C’est aussi accepter une comptabilité, une déclaration de résultat et, en libéral au régime de la déclaration contrôlée, le formulaire 2035. Un expert-comptable pour indépendant chiffre le gain net avant la bascule : c’est un calcul simple, mais il demande vos chiffres réels, pas une moyenne de métier.
La TVA, souvent découverte trop tard
La franchise en base dispense de facturer la TVA. Quand on en sort, tout change en même temps : les factures doivent la mentionner, les déclarations commencent, et la TVA supportée sur les achats devient déductible. Beaucoup d’indépendants découvrent la sortie après coup et doivent régulariser auprès de clients déjà facturés.
Pour une activité de services, s’ajoute le choix entre TVA sur les débits et TVA sur les encaissements, qui pèse directement sur la trésorerie quand les clients paient tard.
Passer en société, et à quelles conditions
Le passage en société se justifie par la protection du patrimoine, l’arbitrage entre rémunération et dividendes, l’entrée d’un associé ou la préparation d’une cession.

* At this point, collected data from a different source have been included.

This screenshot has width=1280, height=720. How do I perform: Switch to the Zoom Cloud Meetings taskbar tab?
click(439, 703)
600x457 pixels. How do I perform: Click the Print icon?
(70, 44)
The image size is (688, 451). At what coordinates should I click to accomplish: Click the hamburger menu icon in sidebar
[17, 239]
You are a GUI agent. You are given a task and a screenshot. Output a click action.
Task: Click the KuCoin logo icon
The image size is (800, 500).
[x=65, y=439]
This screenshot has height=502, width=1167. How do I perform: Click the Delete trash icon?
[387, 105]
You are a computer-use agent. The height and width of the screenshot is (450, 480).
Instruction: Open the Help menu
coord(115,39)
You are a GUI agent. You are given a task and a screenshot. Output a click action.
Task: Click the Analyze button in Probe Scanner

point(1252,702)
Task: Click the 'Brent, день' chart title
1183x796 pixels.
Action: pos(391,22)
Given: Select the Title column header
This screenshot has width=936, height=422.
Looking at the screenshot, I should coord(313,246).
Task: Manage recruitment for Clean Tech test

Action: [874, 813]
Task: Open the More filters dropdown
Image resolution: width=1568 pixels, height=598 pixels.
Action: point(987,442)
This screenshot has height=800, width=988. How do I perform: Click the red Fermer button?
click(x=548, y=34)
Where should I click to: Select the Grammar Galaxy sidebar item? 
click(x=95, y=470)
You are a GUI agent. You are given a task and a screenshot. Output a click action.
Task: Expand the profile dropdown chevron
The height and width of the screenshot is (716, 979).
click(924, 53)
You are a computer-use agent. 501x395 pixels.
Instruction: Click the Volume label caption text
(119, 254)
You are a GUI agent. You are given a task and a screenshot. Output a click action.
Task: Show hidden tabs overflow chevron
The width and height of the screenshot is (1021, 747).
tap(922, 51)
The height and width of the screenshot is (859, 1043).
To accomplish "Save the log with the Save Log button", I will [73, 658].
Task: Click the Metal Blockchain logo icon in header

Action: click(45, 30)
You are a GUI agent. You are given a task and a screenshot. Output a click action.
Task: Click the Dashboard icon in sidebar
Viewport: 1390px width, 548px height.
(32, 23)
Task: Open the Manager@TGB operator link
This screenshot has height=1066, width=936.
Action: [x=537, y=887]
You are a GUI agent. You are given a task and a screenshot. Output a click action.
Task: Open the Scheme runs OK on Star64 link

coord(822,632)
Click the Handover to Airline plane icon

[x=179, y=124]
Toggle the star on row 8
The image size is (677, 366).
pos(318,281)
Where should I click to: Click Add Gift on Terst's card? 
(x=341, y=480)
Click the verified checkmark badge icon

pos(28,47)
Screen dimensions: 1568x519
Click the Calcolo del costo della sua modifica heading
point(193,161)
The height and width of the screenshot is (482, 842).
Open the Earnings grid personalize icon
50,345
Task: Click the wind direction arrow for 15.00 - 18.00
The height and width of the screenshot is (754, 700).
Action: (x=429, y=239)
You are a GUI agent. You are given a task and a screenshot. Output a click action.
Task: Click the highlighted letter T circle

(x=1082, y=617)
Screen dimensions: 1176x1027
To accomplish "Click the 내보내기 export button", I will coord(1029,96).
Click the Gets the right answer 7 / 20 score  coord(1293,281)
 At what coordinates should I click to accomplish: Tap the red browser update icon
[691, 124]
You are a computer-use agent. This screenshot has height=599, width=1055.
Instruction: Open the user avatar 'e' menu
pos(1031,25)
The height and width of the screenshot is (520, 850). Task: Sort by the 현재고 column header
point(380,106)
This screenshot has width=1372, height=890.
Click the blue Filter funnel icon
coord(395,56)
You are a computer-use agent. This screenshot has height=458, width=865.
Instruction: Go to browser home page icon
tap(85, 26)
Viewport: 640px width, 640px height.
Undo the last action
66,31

Il ne se justifie pas par le seul niveau de chiffre d’affaires, contrairement à une idée tenace.
Le calcul se fait sur plusieurs années, en intégrant les cotisations sociales du dirigeant, l’impôt sur les sociétés et la fiscalité des distributions. C’est typiquement la question pour laquelle un rendez-vous unique avec un professionnel se rentabilise seul.
Où ce sujet se pose, sur la zone couverte
Les pages de commune décrivent, pour chacune, le problème comptable qui revient le plus souvent chez les dirigeants installés là. Deux d’entre elles touchent directement au sujet de cette page.
Questions fréquentes
Un auto-entrepreneur a-t-il besoin d’un expert-comptable ?
Pas pour ses obligations courantes : au micro, il n’y a ni bilan ni liasse. Un rendez-vous ponctuel devient utile pour arbitrer un changement de régime ou un passage en société.
Peut-on changer de régime en cours d’année ?
Les options se formulent dans des délais précis et prennent effet à des dates fixées par les textes. C’est la raison pour laquelle l’arbitrage se pose en amont, avant la fin de l’exercice concerné.
La déclaration 2035 est-elle obligatoire pour tous les libéraux ?
Elle concerne les professionnels en bénéfices non commerciaux relevant du régime de la déclaration contrôlée. Un libéral resté au micro-BNC ne la dépose pas.